Kohara também aponta que a cultura da violência, disseminada entre a população e manifestada no punitivismo, legitima socialmente casos como o do Carandiru: “É algo avalizado pela sociedade. Uma questão da crítica à Polícia Militar que precisa ser pensada é que ela não é autônoma, ela acompanha e responde anseios da sociedade. O Carandiru joga na nossa cara o que a gente pede e espera das nossas polícias”, diz.
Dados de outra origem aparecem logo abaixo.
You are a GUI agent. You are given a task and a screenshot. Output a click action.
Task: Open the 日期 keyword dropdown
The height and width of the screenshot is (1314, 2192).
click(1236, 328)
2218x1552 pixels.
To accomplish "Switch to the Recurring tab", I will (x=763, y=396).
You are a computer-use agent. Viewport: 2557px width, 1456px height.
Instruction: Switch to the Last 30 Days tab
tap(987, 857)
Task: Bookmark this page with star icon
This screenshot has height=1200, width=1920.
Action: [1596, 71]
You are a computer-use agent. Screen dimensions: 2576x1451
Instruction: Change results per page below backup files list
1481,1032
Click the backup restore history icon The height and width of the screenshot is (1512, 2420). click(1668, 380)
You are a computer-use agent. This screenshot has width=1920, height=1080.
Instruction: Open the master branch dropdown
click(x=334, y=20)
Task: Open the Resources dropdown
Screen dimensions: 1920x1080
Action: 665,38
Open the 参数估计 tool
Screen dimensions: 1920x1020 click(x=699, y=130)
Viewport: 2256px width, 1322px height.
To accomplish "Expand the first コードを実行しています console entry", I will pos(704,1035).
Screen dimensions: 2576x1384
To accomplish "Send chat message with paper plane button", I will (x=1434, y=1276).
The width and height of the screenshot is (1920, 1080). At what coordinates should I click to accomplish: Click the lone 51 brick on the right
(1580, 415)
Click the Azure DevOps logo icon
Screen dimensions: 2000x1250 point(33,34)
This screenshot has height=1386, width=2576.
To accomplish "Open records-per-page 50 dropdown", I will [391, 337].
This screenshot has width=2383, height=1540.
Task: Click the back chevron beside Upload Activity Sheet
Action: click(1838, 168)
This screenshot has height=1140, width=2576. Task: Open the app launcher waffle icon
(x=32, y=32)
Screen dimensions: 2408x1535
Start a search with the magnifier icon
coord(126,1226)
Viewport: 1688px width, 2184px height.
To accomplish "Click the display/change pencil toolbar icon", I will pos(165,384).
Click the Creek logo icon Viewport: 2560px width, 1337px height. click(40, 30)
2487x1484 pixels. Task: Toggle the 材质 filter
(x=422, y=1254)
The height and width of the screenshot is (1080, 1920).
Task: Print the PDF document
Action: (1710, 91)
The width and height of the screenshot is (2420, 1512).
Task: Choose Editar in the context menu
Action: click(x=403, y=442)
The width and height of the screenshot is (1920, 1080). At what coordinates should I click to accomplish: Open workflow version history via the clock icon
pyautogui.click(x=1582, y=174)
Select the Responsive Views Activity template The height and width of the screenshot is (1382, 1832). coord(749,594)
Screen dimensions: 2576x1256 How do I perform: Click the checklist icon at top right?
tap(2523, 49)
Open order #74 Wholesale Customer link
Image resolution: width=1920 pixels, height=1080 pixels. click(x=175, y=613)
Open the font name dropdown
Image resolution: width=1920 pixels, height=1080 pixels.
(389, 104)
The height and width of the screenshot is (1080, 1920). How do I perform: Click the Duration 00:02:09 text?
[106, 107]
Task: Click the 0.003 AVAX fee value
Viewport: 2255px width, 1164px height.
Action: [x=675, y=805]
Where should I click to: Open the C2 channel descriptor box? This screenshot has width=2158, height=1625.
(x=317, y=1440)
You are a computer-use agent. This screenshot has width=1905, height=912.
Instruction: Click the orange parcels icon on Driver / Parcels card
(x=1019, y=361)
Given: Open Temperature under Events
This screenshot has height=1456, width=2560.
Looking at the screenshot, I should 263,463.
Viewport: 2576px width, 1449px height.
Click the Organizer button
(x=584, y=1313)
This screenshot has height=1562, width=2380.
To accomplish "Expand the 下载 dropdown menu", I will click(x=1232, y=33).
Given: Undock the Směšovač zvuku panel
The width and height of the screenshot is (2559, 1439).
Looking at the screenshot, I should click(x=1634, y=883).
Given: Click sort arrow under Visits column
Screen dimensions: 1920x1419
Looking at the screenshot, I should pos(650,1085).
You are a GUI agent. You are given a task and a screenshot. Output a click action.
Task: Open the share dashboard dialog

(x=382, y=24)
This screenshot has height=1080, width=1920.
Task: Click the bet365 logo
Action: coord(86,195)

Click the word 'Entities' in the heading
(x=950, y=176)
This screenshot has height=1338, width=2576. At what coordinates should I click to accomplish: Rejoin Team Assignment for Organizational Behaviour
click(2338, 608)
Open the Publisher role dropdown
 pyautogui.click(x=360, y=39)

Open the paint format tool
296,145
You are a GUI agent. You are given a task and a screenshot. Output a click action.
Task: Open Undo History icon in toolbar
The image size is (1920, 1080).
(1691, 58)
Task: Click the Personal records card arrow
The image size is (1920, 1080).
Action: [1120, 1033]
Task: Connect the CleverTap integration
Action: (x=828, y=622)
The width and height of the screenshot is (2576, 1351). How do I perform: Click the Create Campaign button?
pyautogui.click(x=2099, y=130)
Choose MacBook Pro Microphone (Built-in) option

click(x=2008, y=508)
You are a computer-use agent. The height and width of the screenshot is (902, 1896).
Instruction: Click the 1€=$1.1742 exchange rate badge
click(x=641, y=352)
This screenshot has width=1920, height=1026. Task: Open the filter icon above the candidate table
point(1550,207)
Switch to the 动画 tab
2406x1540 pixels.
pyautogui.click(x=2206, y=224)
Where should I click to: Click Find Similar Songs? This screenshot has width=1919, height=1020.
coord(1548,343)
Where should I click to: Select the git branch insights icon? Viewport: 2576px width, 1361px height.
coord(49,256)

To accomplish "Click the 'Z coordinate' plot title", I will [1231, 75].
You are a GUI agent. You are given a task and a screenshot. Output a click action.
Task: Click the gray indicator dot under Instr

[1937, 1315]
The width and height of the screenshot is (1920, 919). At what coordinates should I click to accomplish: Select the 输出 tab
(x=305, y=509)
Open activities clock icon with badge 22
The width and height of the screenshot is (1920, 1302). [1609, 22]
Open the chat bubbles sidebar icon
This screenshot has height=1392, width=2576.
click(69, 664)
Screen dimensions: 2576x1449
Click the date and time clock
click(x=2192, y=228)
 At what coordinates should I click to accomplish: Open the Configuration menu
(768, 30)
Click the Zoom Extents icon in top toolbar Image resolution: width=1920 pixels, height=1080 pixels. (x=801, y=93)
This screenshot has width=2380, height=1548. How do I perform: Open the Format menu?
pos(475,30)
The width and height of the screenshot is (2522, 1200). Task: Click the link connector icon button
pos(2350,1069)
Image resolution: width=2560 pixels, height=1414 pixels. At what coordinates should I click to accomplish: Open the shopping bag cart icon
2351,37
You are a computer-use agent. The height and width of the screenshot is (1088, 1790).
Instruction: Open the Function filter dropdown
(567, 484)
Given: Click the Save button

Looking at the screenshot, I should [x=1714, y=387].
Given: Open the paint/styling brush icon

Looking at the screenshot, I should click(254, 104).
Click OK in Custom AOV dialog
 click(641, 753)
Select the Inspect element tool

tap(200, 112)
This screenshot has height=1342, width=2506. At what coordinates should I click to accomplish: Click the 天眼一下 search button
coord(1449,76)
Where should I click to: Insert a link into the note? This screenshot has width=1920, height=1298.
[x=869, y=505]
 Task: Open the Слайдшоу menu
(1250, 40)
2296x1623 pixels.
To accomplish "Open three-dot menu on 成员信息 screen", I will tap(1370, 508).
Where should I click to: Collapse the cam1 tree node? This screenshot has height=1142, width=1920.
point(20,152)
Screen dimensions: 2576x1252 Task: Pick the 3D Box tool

Outro ponto crucial para a ocorrência do massacre é a agressividade que a polícia carrega enquanto instituição. Ainda que o oficial não fosse violento em contexto familiar ou social prévios, sua entrada no corpo policial o condiciona a agir assim: “Você coloca ali [no Carandiru] uma tropa inteira treinada, armada, preparada para a violência, sem interdição. É colocada ali uma condição em que o assassinato é esperado da maioria, pela adrenalina dos policiais, pelo risco de serem feridos — e essa é a forma que eles usarão para resolver. […] Se eu tirasse todos eles [policiais] e colocasse outros, hoje a tendência é que eles fizessem muito parecido”.
Vida nova
Após o episódio na Casa de Detenção, Sidney passou por prisões em Parelheiros, Mirandópolis, Bauru e Franco da Rocha, alcançando a liberdade em 1993. Foi quando um novo período de dificuldades surgiu: “eu vou para o mercado de trabalho, mas o mercado de trabalho não me aceita — um egresso do sistema penitenciário, negro, semianalfabeto, e que agora precisava de qualificação”. Ele conta que durante seu tempo na cadeia os escritórios passaram por uma revolução, e as máquinas de escrever foram substituídas por computadores com Word, Excel e PowerPoint. Só o restava retornar ao crime, ramo no qual já era experiente: “no mercado de trabalho de lá a porta é aberta… Eles não pedem antecedentes criminais e nem qualificação pro mercado de trabalho. Se você não tiver eles ainda te ensinam”.
Para Sidney, esse regresso teria feito com que Deus cobrasse a dívida aberta na rebelião. Ao chegar na casa de sua namorada após um delito, justiceiros o emboscam em um Opala preto. “Mais de sessenta tiros, só pegam seis. […] Quando tomo na espinha, a perna começa a tremer, caio no chão na hora”. Levado ao hospital, o diagnóstico foi duro: paraplegia.
Abalado com sua condição — imóvel sobre uma cama e sendo cuidado por terceiros — o homem até então ativo e independente se rende ao vício. Álcool e cocaína. Sem recursos para manter o consumo, ele volta aos assaltos sobre cadeira de rodas, como o vigia do veículo de fuga. Ocorre então sua segunda prisão, em flagrante, mas como permaneceu dentro do veículo e as vítimas não o reconheceram, foi liberado após três meses de detenção.
Ao retornar para casa, Sidney teve contato com o crack: “Quando eu chego na favela, tinha cara se escondendo atrás do cabo de vassoura”. Além de também se viciar na droga, ele aprendeu a fabricá-la e se tornou traficante, até ser pego com meio quilo de crack e meio de cocaína. Preso pela terceira vez.
No 25º Distrito Policial de Parelheiros, o contato com missionários começou a mudar a vida de Sidney. As orações e louvores o tocaram no dia da visita, e surpreendentemente sua liberdade chegou na manhã seguinte, o que muitos na cadeia atribuíram às preces realizadas pelos religiosos. Posteriormente, ele seria convidado para tratar de sua dependência em um centro de recuperação administrado pelos fiéis, na cidade de Jundiaí, interior de São Paulo. Foi quando se envolveu no trabalho social que exerce desde então.
Hoje, o sobrevivente do Carandiru não guarda rancor ou ressentimentos pelo que houve, tendo inclusive perdoado um dos policiais envolvidos ao encontrá-lo em um culto. Ainda assim, ele não acompanha notícias sobre o julgamento dos oficiais, nem espera que a Justiça tome medidas mais enfáticas sobre o caso: “O Estado não pode proteger, o Estado mesmo que matou os 111”, pontua.